*THE DATA:*
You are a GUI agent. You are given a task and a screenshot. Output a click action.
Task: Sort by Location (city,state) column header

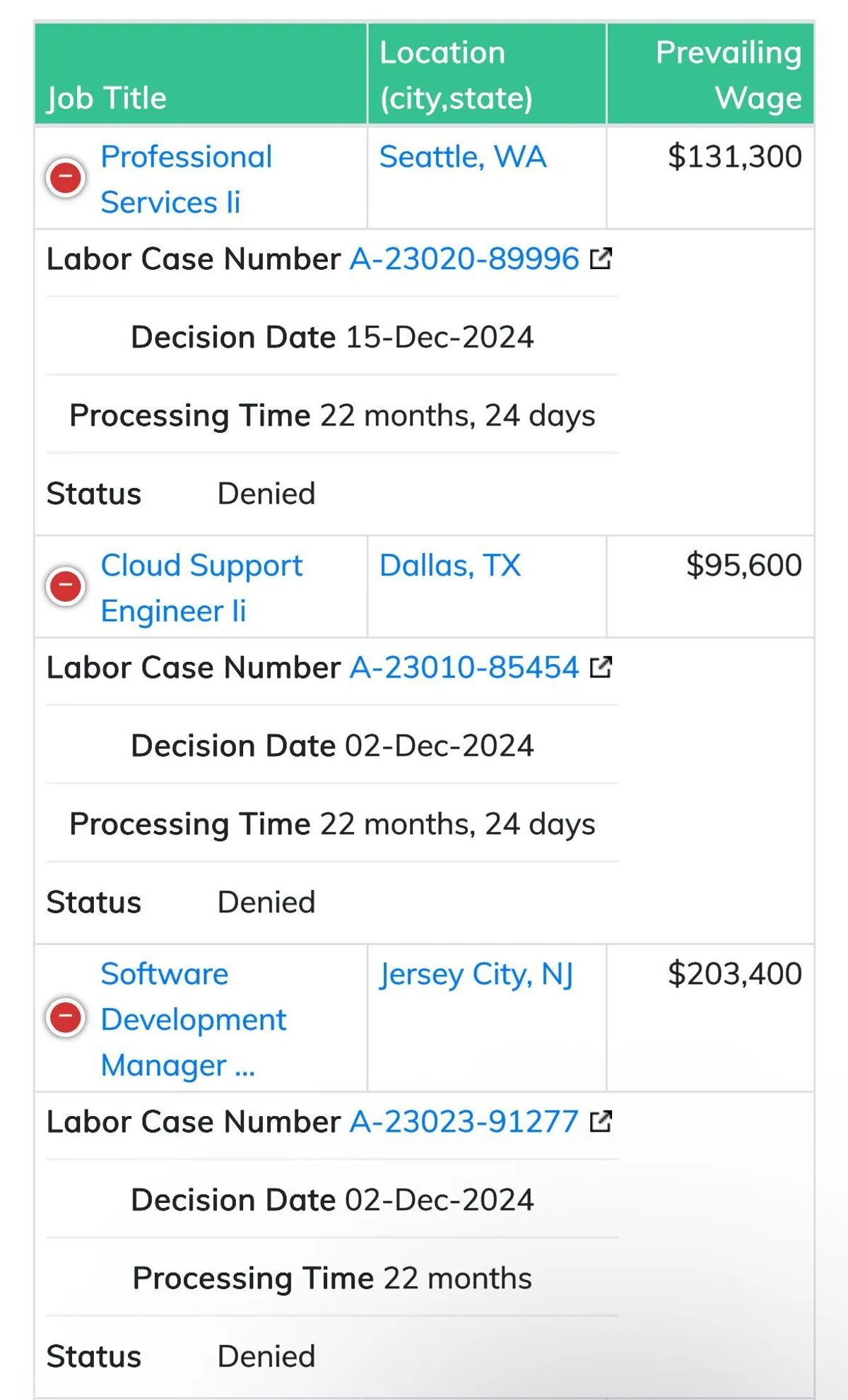tap(456, 75)
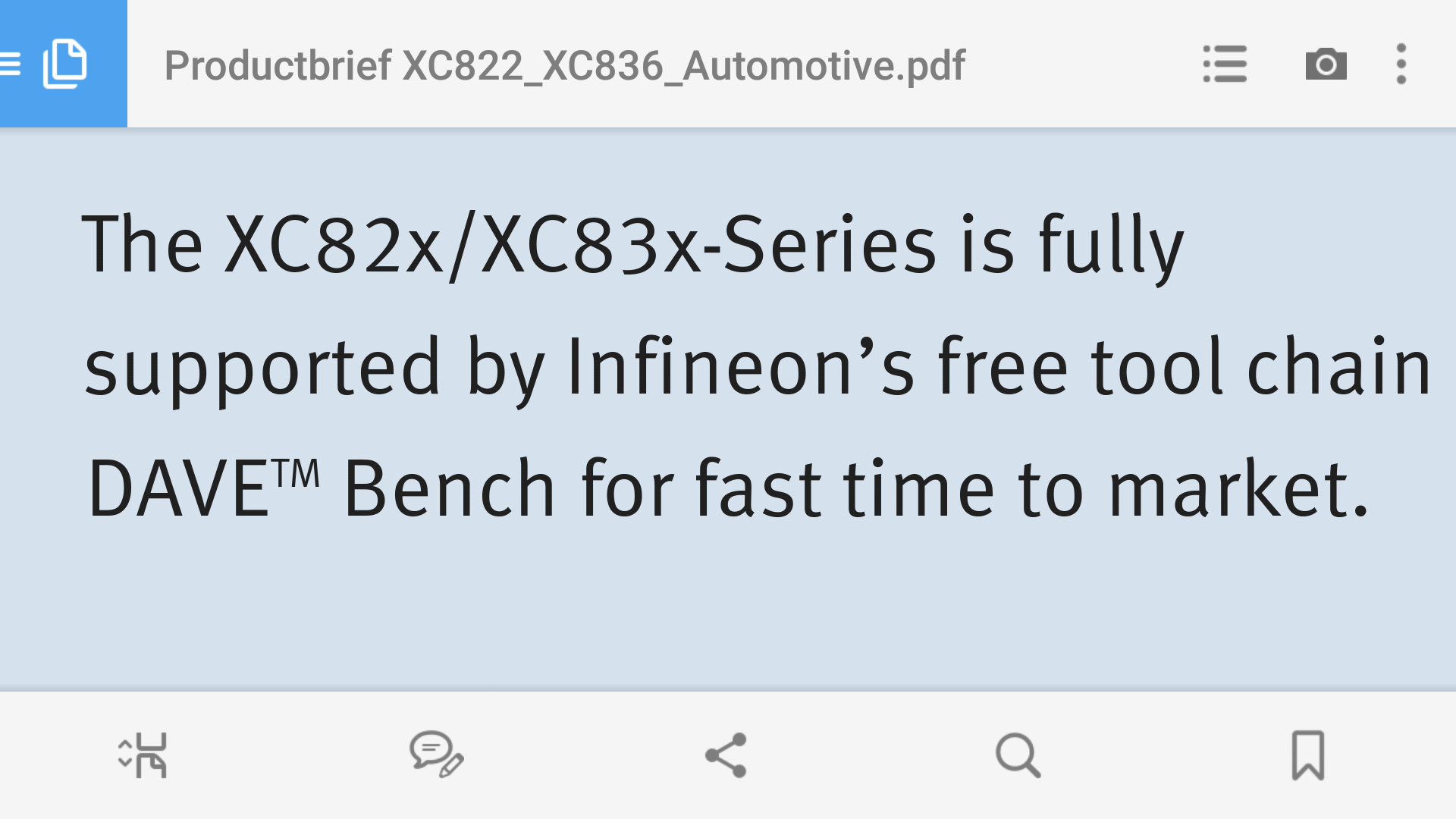The width and height of the screenshot is (1456, 819).
Task: Tap the hamburger menu lines
Action: (x=11, y=64)

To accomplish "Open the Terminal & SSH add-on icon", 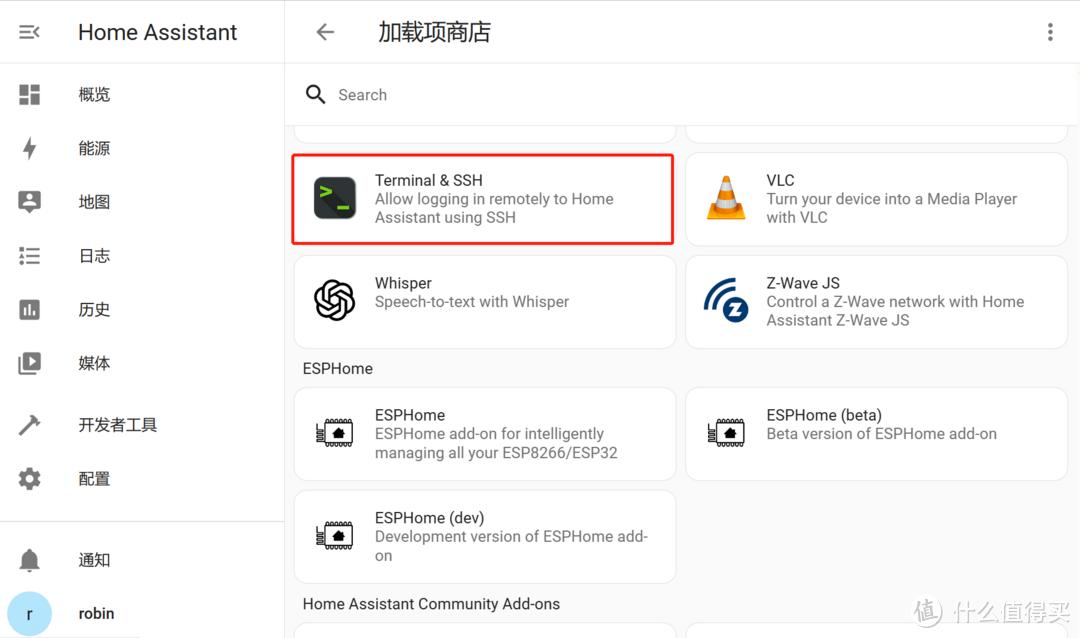I will point(333,198).
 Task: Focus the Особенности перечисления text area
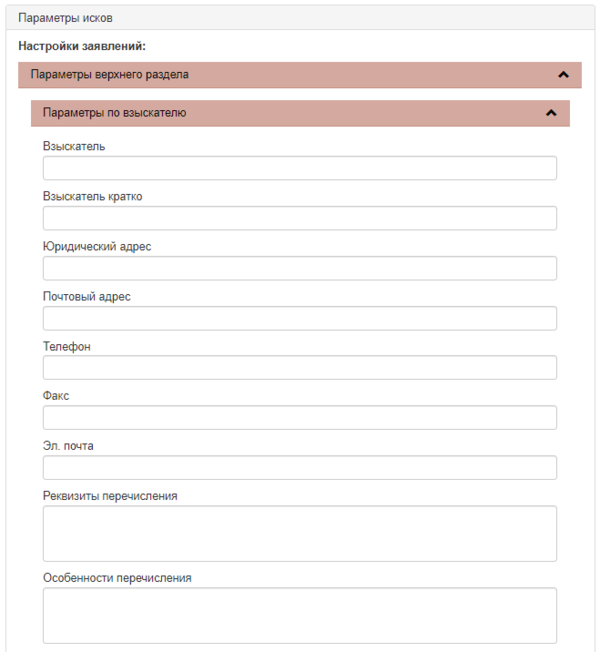click(x=299, y=614)
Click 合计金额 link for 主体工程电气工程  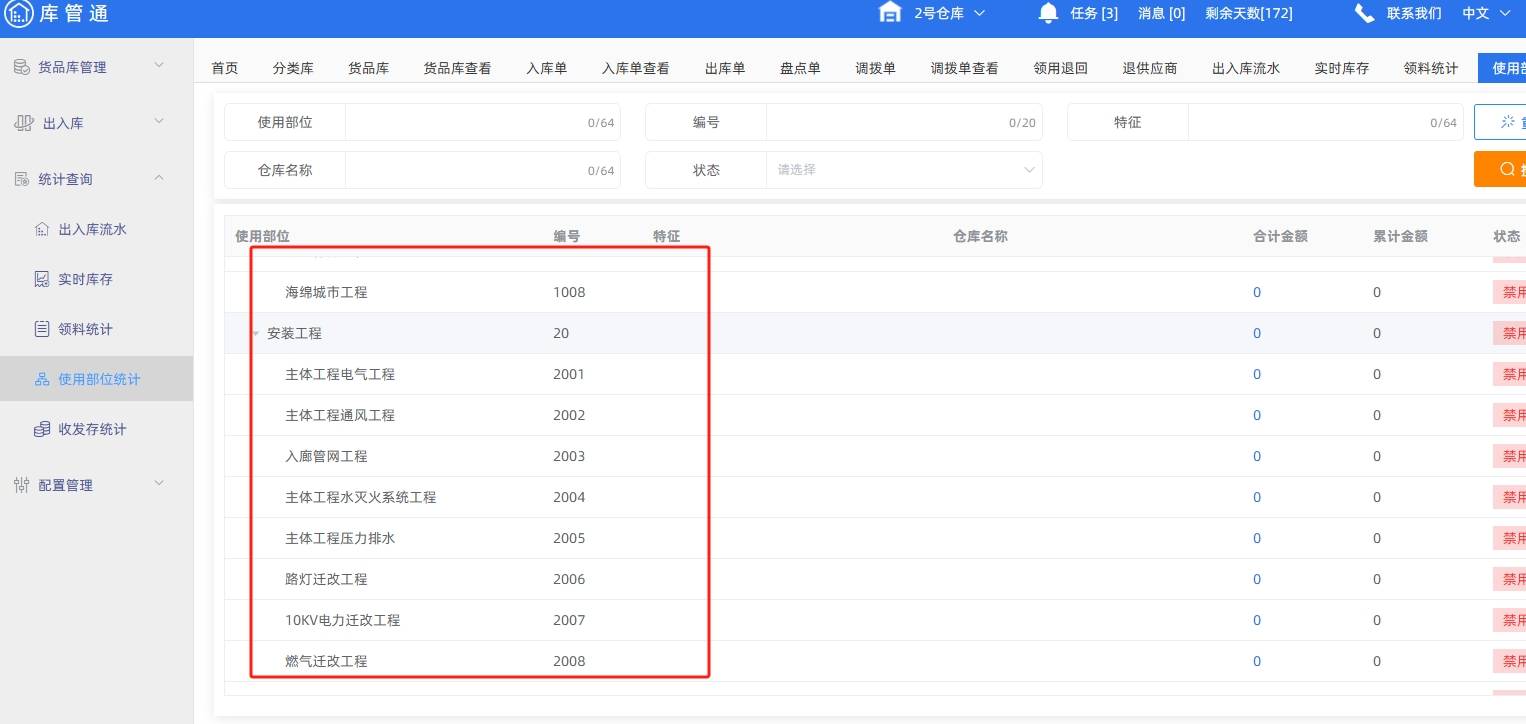pos(1257,374)
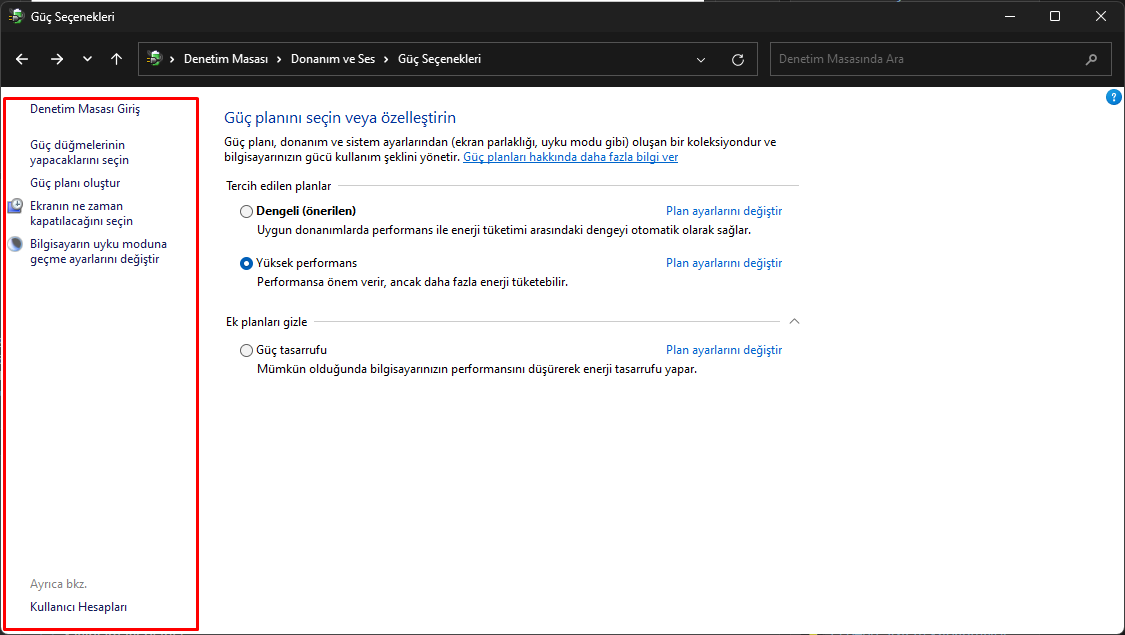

*TO BE DONE:* Copy the data verbatim from the start through the line containing "Action: (x=11, y=64)", leaving out the pictures.

*SOLUTION TO THIS TASK:*
You are a GUI agent. You are given a task and a screenshot. Output a click action.
Task: Sort by Location (city,state) column header

tap(456, 75)
The width and height of the screenshot is (1456, 819).
Task: Tap the hamburger menu lines
Action: (x=11, y=64)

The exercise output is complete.